This traditional Mexican pumpkin dessert or sweet filling is prepared in October and is part of the offerings for the altars of Día de Muertos (Day of the Dead celebration), originally cooked in the “piloncilleros” jars (glass jars, you could use mason jars). This recipe came from the book “Las Senadoras suelen guisar” published 1964.

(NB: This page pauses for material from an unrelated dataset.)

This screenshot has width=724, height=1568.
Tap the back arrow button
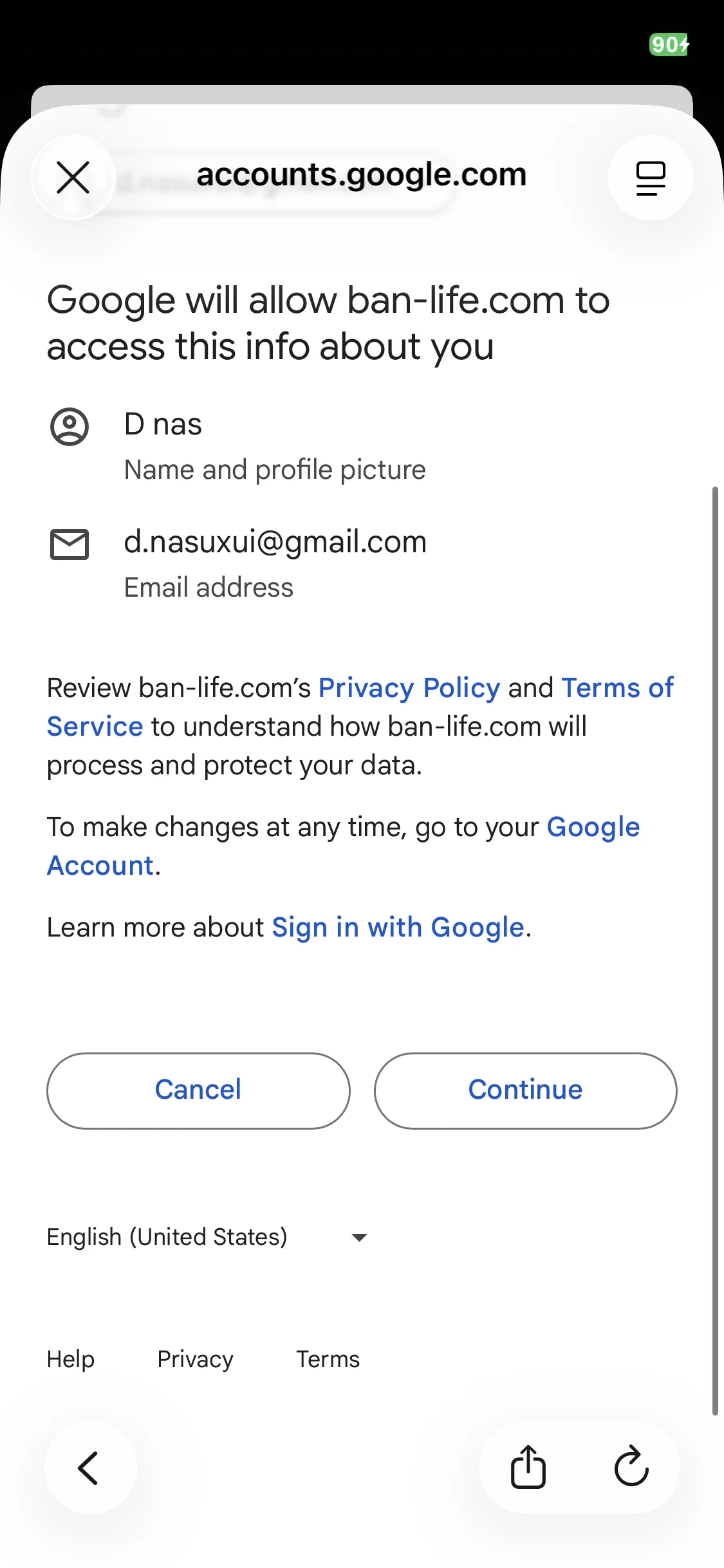click(x=89, y=1468)
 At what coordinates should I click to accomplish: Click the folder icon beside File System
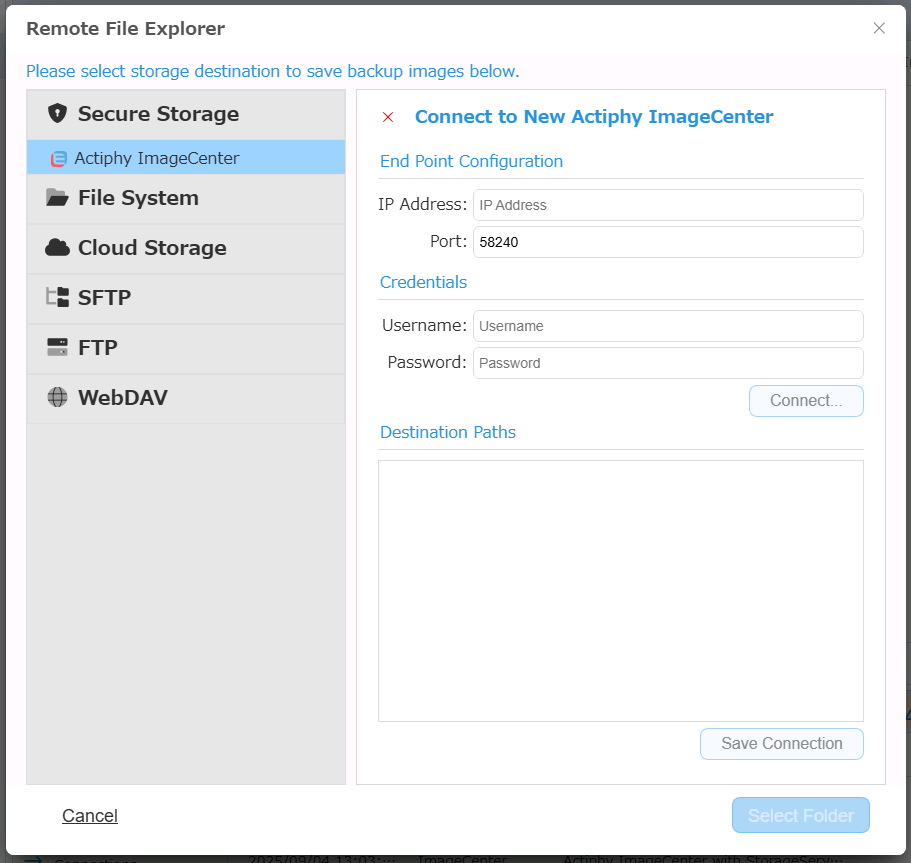pyautogui.click(x=57, y=198)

Ingredients for the Calabaza in Tacha or Piloncillo
- 1 medium-sized, pumpkin squash also known as Castilla squash or West Indian pumpkin
- 3 oranges
- 1/2kg of sweet potato
- 2 pieces of sugar cane
- 3 kg of piloncillo also called Panela or Brown Sugar blocks
- 100 grams of all spice
- 3 pieces of cloves
- 5 big Fig leaves
In a clay pot or crockpot add half a cup of water; at the bottom put the cane, cutted in the form of grids, the pumpkin previously washed and divided into pieces, the piloncillo also divided, the tejocotes, the oranges peeled and in slices. Then inside a piece of cloth or in tea bags put the crushed pepper and cloves and tie it tightly to add it to the pot.
Cover the fruit with the fig leaves and let everything boil until the fruit is cooked and the honey thickens.
Serve with sour cream and cafe de olla. If you want to build your own Day of the Dead altar don´t forget to put a clay dish with a little bit of this calabaza en tacha.